Matt Taibbi called him a "narcissistic tool" while John Nichols concluded: "Bernanke was, and is, the face of everything that is wrong with the crony-capitalism model."
But if one were to nominate the day's most measured, well-fleshed out evisceration of Bernanke, the prize would go to The Wall Street Journal editorial board. While its conclusions tend to be colored by a conservative perspective, the assumptions are explained and bring new evidence of Bernanke's failings to light. First they give a qualified call for his departure:
The country needs a new Fed chief. We say this not because of Mr. Bernanke's performance during the financial panic of 2008, for which he has been widely and often deservedly praised. Like others in the regulatory cockpit at the time, he had to make difficult choices with imperfect information and when the markets were shooting with real bullets.

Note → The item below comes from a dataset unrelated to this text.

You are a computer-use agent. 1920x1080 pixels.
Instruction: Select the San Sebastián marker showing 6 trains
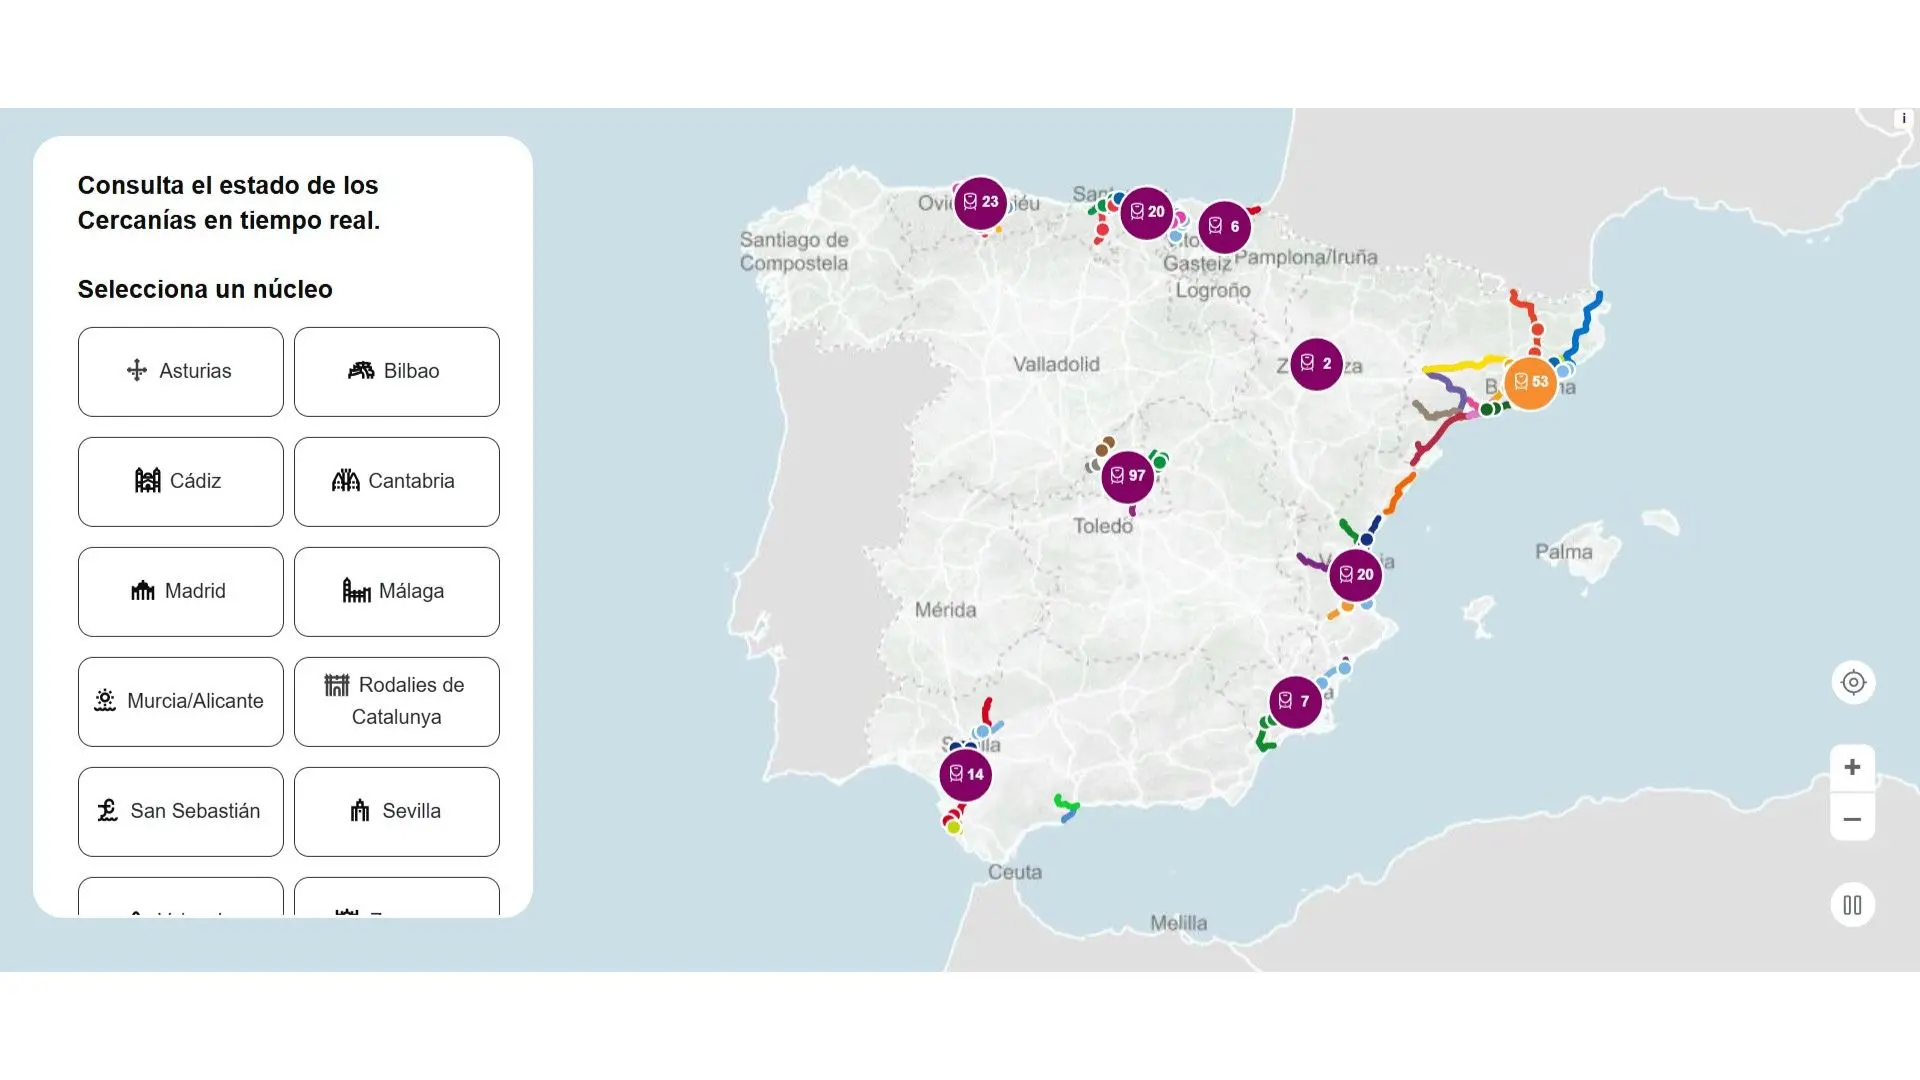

Bernanke's gravest misdeeds occurred earlier on, argues the Journal. They surface evidence about Bernanke's role in the country's monetary policy:
Thanks to the release of the Federal Open Market Committee transcripts from 2003. They show... that Mr. Bernanke was the intellectual architect of the decision to keep monetary policy exceptionally easy for far too long as the economy grew rapidly from 2003-2005. He imagined a "deflation" that never occurred, ignored the asset bubbles in commodities and housing, dismissed concerns about dollar weakness, and in the process stoked the credit mania that led to the financial panic.
Giving a recommendation for the road ahead, they conclude:
The better response is to hold policy makers accountable for their actions, including chairmen of the Federal Reserve. At this monetary moment more than any since the late 1970s, the Fed needs a hard-money chairman with the courage and credibility to resist the temptation to escape from the consequences of the last bubble by floating another one.